- EXERCISE BRIEF
Rescale the data starting at the line that contains "Where should I click to: Click the" and ending after the line that contains "pos(498,263)": repeat every line, requests included, but multiply each click coordinate in the answers by 0.65 and round to whole numbers, with halves rounded up.

* begin *

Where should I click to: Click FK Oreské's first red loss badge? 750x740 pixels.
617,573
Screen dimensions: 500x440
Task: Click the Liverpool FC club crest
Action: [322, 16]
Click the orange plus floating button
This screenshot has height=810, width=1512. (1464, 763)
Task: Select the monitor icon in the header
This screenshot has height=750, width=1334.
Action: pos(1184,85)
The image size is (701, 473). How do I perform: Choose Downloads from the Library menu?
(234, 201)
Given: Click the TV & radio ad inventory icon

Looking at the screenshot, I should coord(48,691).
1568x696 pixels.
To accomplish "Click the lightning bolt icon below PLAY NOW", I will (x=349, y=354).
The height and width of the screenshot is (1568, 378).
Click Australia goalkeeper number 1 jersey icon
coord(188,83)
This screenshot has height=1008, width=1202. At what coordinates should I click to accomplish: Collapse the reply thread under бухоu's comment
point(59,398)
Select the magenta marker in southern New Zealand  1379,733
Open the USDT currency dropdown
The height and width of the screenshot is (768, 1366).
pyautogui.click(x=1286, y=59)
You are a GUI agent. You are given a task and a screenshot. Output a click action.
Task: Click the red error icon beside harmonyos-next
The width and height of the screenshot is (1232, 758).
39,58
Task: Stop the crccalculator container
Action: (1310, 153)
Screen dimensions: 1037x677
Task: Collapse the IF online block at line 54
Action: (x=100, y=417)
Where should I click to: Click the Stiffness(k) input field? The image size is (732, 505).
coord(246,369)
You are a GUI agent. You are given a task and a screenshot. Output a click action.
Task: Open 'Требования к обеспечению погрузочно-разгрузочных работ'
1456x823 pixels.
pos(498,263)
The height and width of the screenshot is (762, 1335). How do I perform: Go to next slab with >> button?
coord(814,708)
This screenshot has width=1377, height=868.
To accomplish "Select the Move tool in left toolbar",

* end *

- WORKED ANSWER
Where should I click to: Click the Stiffness(k) input field? The image size is (732, 505).
coord(160,240)
You are a GUI agent. You are given a task and a screenshot. Output a click action.
Task: Open 'Требования к обеспечению погрузочно-разгрузочных работ'
1456x823 pixels.
pos(324,171)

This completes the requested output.